Attorney General Aaron Frey has determined that three Augusta police officers were justified when they shot and killed 23-year-old Liban Mohamed, of Lewiston, during an incident in the capital city in January.
The Attorney General’s Office investigates all uses of deadly force by police.
On Jan. 21, just after 11 p.m. a man called Augusta police to report that a Black man had broken into his apartment on Northern Avenue with a gun and was holding his girlfriend inside, according to an account in the AG’s report. The caller said he had jumped out the window and called 911. The apartment is described as being on the third floor of a multi-unit building with exterior covered decks and stairways.
Four Augusta police officers went to the apartment building. An officer from the Capitol Police arrived later but was not involved in the shooting.
The Augusta officers knocked on the door of the apartment and announced themselves as police, according to the account in the AG’s report, and after several minutes, a woman exited the apartment and confirmed there was a Black man she didn’t know in the apartment.
As police were questioning the woman, an officer on the ground allegedly saw the man breaking out a window of the apartment in an apparent attempt to escape and saw that he had a gun. When police shouted at him to show his hands, he retreated then came back to the window and shot at the officers, according to the report.
The man, later identified as Mohamed, then went to the front door and shot at the officers and the woman there, according to the report. Two of the officers at the door, Sgt. Derek Daley and Officer Jonathan Young, along with Officer Matthew Gurney on the ground, all of the Augusta Police Department, returned fire. Three bullets hit Mohamed, who died at the scene with a 9mm handgun next to him, according to the report.
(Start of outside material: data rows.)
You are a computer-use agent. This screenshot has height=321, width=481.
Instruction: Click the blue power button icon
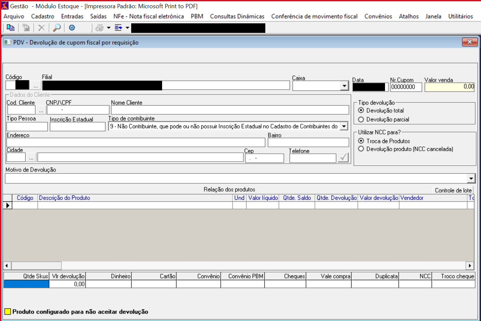(x=72, y=28)
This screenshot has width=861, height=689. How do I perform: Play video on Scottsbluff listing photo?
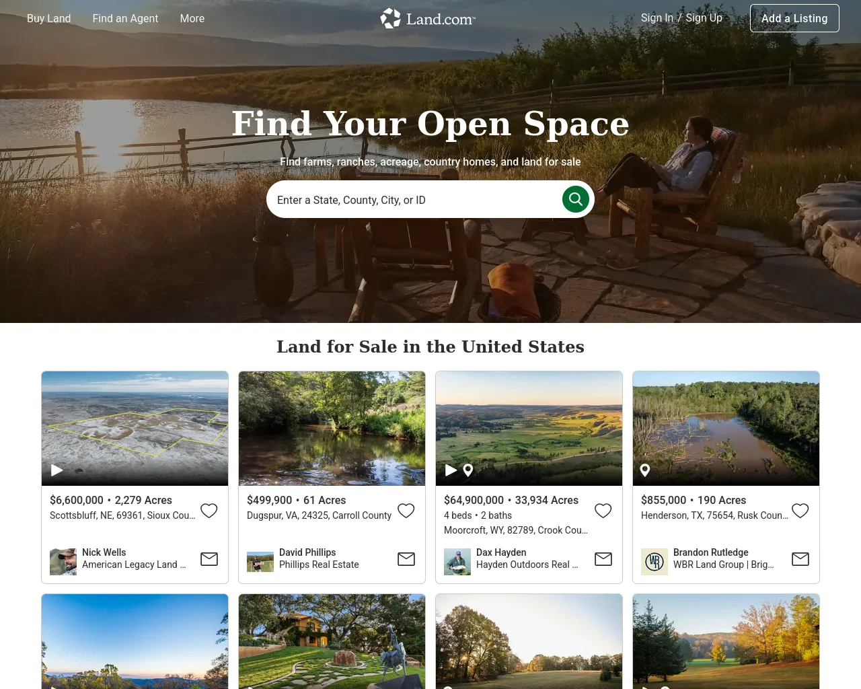(x=57, y=470)
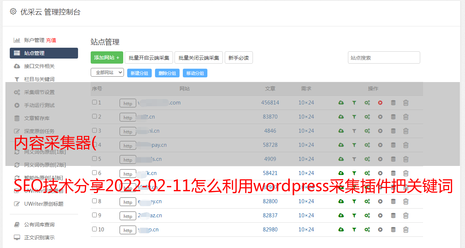Viewport: 465px width, 248px height.
Task: Click the database icon in row 9
Action: click(393, 215)
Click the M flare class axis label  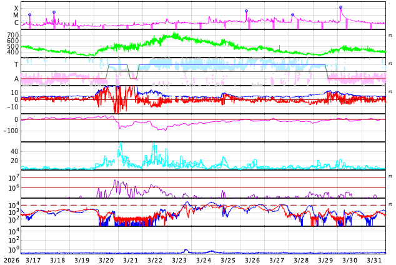16,15
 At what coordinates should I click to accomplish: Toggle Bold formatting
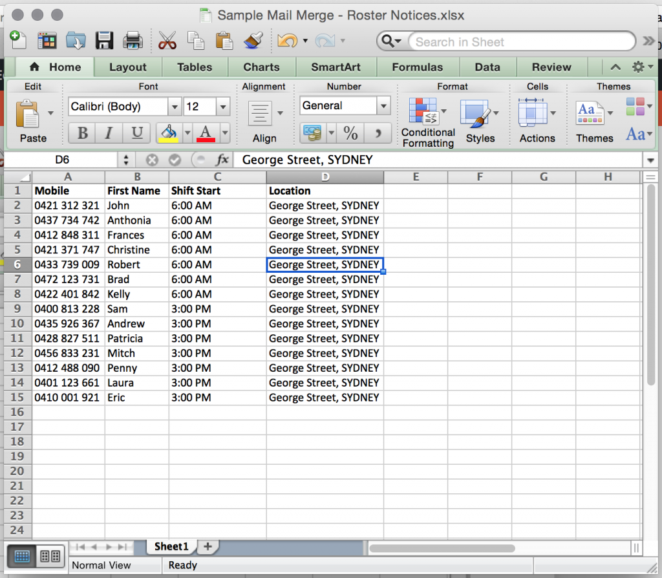coord(82,133)
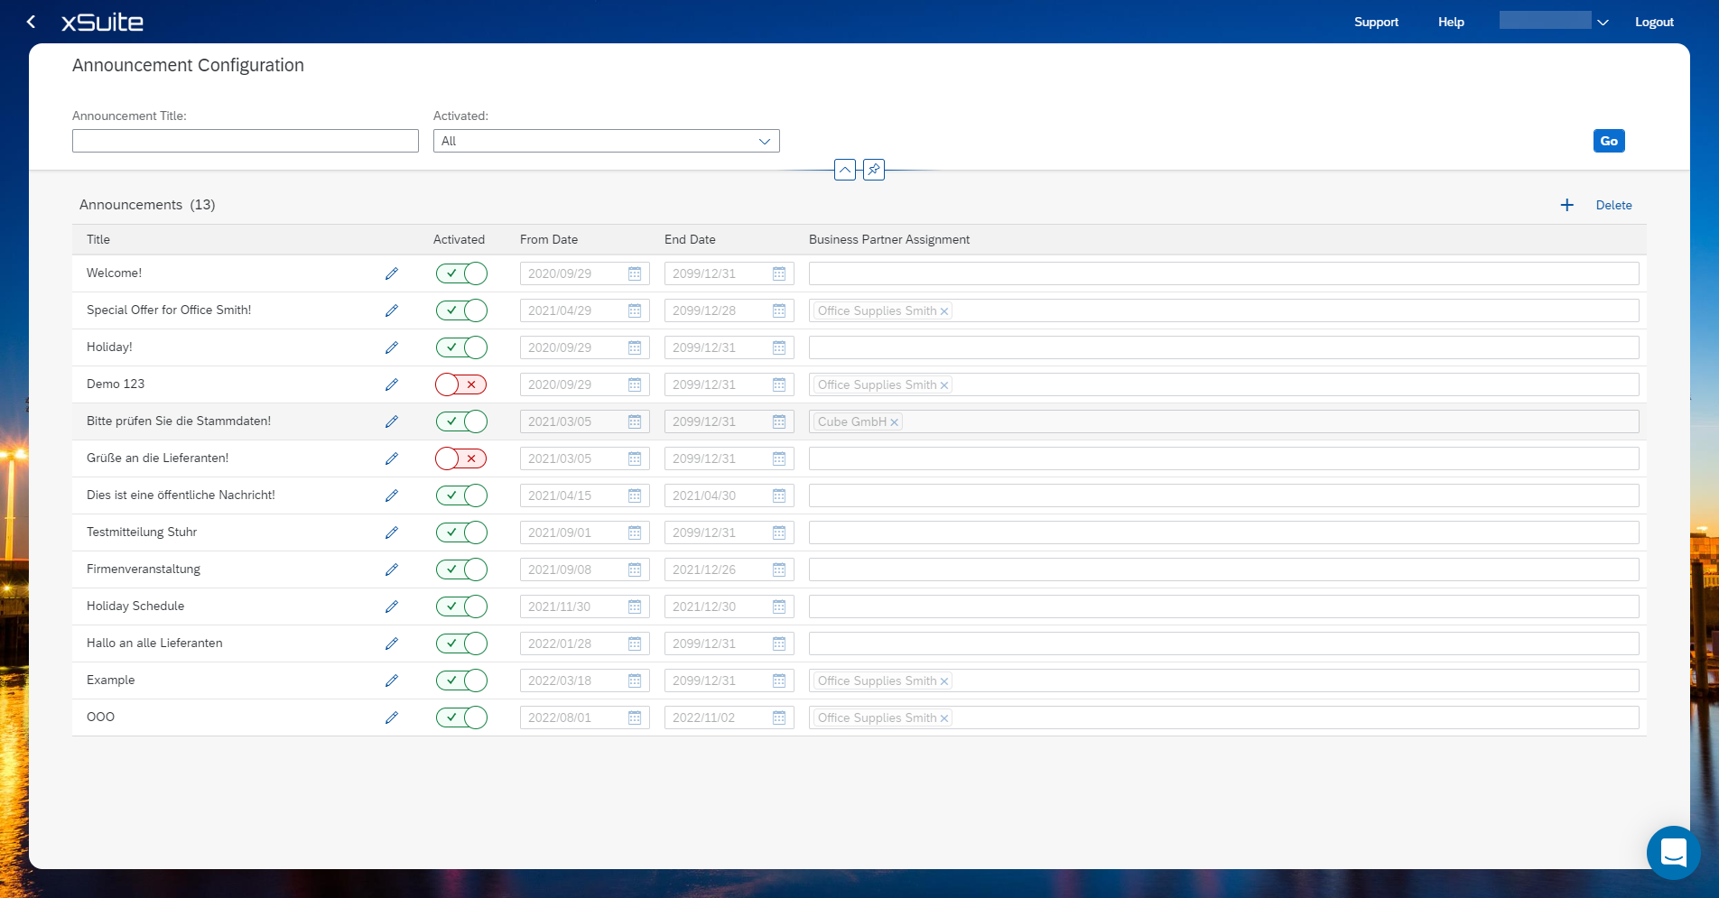This screenshot has height=898, width=1719.
Task: Pin the filter header bar
Action: [874, 170]
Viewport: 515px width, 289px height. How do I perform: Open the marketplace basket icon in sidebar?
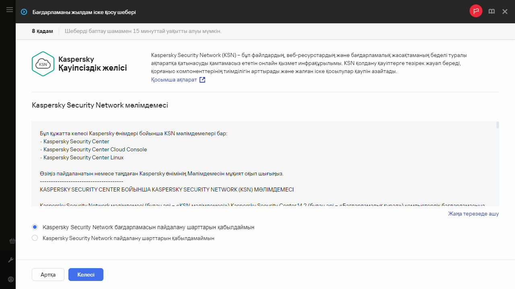tap(12, 241)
No one else was reported injured.
Frey found that when the officers shot at Mohamed, they reasonably believed he “posed an imminent threat of serious bodily injury or death to himself, other officers, and at least one civilian at the scene.”
The Maine AG’s office has never ruled against a police officer who has used deadly force.
Several fatal shootings by police have been challenged in civil suits, including the death of 18-year-old Gregori Jackson, who was shot five times by Waldoboro police officer Zachary Curtis in 2007, and 18-year-old Ambroshia “Amber” Fagre, who was shot by Maine State Police Trooper Jeffrey Parks in 2017.